[Dataset entries]
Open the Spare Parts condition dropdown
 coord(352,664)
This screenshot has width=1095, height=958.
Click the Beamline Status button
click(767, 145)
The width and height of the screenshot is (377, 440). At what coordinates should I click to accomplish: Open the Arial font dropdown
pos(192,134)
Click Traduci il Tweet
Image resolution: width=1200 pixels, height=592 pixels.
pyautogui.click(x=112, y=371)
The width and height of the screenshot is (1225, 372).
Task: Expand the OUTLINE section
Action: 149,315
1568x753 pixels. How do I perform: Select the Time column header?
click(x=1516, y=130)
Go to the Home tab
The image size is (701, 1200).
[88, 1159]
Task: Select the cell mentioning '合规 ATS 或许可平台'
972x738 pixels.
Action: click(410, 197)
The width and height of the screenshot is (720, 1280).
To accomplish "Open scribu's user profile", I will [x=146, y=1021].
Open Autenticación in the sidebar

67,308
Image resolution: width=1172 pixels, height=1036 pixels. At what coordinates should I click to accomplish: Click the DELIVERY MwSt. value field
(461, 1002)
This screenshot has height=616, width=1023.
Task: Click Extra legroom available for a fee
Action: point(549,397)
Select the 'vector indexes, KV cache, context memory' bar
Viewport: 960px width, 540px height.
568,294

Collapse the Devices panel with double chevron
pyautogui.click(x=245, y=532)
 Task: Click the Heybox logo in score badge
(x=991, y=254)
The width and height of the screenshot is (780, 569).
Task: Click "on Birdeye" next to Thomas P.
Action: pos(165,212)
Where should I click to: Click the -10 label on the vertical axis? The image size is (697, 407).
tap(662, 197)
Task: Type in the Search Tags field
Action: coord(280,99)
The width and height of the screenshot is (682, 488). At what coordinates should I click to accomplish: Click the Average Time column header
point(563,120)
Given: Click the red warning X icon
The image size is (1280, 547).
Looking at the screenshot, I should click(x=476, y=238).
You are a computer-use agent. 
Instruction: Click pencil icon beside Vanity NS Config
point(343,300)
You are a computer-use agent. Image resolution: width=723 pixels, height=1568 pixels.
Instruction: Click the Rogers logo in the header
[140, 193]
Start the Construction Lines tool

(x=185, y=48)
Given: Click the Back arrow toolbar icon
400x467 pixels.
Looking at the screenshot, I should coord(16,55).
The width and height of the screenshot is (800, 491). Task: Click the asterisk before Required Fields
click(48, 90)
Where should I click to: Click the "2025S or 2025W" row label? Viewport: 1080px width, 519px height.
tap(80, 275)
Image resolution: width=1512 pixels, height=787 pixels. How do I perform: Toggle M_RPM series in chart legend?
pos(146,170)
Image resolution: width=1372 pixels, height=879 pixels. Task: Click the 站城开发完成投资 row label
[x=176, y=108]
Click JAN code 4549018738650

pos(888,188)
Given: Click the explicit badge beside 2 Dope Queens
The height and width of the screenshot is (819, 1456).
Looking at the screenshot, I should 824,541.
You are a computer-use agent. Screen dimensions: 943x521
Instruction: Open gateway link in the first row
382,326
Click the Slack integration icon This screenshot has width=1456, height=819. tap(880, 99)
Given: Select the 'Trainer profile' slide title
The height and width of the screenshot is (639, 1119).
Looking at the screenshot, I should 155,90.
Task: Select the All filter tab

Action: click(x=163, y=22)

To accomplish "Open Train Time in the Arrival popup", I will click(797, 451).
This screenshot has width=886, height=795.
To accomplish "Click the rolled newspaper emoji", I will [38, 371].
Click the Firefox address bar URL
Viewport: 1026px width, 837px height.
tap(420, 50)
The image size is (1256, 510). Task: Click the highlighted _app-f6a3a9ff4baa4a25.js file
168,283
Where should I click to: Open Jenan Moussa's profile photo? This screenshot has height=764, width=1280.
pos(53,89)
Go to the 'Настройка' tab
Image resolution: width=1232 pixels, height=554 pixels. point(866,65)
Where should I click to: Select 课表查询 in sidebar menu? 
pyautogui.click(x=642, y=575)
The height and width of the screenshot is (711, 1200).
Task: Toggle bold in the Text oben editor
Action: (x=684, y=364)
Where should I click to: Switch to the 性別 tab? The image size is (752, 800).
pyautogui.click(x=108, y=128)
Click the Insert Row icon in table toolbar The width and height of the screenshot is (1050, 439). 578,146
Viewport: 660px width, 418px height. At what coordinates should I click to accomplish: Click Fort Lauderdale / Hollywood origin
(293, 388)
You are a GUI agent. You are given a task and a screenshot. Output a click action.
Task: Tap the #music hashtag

REQUIRED WORK. Filter the records above, keeping each line that contains the word "toolbar".

SOLUTION FOR THIS EXERCISE.
Given: Click the Back arrow toolbar icon
Click the Insert Row icon in table toolbar The width and height of the screenshot is (1050, 439). 578,146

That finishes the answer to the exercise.